Small allocations, yes. The problem with buddy is that to make, say,
a block of 8 pages it needs to combine two neighbouring blocks of
4 pages and so on. This leads it to only allow certain alignments
of blocks which reduces the possibilities as you go to larger sizes
(and increases the wastage).

Note that I talked about page allocation above. For kmalloc it
seems better to forget about coalescing fragments. The dominant
kmalloc activity is at relatively small sizes so collecting fragments
is a good thing (when we get a completely free page in the free
lists we pull all the fragments and release the page - modulo a
small delay to avoid thrashing).
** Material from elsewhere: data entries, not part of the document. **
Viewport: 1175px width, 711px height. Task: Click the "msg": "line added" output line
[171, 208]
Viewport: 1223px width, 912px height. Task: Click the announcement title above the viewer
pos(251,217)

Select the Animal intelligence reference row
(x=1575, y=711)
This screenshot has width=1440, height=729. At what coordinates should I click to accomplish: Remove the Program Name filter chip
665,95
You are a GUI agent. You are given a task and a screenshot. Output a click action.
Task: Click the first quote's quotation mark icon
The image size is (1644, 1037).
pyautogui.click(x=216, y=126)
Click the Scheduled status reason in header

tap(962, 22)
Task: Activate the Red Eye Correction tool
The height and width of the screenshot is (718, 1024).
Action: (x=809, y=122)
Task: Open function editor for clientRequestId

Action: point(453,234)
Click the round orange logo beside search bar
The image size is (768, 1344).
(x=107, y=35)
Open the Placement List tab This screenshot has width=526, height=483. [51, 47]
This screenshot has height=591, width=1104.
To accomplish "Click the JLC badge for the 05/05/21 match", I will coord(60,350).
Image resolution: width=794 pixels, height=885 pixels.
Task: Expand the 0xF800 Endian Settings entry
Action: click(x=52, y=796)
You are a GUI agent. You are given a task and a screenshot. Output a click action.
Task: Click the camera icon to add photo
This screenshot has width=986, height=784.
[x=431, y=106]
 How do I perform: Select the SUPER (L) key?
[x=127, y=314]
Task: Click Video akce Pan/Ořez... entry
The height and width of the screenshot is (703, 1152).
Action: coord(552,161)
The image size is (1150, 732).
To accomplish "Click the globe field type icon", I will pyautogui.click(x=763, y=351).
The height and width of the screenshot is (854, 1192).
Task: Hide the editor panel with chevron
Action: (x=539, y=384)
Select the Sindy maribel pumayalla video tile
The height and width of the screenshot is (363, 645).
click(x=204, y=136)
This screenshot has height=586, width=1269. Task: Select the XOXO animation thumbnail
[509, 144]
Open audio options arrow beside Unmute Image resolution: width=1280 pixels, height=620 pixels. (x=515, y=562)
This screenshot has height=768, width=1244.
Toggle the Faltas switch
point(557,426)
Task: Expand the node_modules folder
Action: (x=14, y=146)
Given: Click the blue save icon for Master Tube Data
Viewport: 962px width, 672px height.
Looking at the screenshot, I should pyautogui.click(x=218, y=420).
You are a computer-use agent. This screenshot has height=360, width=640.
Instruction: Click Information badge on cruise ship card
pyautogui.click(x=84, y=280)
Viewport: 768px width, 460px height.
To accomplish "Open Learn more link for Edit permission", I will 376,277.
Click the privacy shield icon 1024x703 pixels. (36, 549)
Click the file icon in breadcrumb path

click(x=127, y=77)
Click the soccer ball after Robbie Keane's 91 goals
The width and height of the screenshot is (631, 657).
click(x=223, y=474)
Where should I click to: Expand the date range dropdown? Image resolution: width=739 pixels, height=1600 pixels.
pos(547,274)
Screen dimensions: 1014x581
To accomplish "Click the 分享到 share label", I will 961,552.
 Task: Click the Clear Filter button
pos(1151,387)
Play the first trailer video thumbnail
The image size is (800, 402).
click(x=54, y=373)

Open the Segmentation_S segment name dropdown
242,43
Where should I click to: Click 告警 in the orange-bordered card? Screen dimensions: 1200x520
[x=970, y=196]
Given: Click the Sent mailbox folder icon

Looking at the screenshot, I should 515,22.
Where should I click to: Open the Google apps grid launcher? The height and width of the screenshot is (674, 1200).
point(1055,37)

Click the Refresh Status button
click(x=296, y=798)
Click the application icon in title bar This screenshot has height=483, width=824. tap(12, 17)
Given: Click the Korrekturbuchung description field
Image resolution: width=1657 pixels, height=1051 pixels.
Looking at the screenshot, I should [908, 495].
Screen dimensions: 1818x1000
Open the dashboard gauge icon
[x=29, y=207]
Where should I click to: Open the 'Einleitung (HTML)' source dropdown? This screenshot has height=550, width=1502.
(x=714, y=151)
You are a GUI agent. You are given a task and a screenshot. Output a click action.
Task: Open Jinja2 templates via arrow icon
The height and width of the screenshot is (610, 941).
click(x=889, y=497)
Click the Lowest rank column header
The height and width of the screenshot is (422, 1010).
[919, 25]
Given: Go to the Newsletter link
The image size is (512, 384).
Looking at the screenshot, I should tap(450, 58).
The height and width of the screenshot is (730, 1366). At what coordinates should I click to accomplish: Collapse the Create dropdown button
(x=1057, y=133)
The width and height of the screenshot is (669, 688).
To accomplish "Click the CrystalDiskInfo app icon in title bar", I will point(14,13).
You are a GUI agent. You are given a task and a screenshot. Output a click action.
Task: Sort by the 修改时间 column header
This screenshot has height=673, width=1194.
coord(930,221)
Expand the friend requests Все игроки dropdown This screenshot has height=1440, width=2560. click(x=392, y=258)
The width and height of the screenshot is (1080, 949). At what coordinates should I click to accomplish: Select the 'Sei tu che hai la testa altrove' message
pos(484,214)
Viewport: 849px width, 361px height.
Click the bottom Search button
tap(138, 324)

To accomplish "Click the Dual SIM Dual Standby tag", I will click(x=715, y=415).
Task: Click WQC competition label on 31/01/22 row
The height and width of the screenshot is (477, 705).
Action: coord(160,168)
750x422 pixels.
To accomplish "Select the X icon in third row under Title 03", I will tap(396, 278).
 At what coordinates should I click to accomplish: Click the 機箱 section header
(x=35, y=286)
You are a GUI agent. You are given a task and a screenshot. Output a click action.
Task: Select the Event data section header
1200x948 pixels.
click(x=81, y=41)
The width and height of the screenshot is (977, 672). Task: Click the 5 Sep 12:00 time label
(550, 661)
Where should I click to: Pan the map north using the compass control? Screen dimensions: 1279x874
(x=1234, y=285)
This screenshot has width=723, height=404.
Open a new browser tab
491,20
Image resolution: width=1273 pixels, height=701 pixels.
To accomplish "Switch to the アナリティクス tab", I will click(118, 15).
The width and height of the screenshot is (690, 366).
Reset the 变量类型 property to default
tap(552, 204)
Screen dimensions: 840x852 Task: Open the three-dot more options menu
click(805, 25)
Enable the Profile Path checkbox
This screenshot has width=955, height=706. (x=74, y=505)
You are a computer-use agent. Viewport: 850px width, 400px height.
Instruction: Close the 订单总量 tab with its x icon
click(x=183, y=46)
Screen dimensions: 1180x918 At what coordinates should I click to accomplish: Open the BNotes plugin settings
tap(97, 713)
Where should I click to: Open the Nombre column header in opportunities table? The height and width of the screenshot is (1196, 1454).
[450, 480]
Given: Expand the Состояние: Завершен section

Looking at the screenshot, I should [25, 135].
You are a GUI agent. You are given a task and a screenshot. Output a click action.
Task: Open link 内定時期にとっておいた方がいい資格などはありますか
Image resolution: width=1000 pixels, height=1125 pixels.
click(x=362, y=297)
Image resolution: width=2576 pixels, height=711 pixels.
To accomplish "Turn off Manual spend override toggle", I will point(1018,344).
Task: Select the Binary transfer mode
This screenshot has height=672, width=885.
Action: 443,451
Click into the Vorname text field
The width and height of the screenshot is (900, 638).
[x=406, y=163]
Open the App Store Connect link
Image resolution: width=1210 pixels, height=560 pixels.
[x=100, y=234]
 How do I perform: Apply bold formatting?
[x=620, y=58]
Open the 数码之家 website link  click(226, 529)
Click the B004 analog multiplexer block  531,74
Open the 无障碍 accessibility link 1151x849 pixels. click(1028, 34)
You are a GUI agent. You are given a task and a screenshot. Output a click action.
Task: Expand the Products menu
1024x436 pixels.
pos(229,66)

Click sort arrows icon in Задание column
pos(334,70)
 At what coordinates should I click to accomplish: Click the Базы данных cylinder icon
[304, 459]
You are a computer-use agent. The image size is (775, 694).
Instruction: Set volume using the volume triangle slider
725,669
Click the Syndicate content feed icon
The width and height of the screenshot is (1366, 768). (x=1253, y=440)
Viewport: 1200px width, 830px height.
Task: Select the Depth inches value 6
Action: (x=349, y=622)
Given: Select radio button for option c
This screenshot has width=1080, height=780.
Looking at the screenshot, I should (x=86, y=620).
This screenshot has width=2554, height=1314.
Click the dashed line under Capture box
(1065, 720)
For larger requests we just grab
more pages and peel off the fragment we want. With the lower size
queues being kept stuffed wih fragments we will have a tendency
to keep a few blocks on the active larger queues. It's like a
cascade through a meat grind - pages go in the top, get fragmented
as needed, and when the little bits drop out the bottom we just
sweep them up and recycle them. It's pretty much self balancing.

> However, even after your code is in the kernel, it will still be
> possible for a multipage allocation request to fail even though there
> are plenty of pages all over the place.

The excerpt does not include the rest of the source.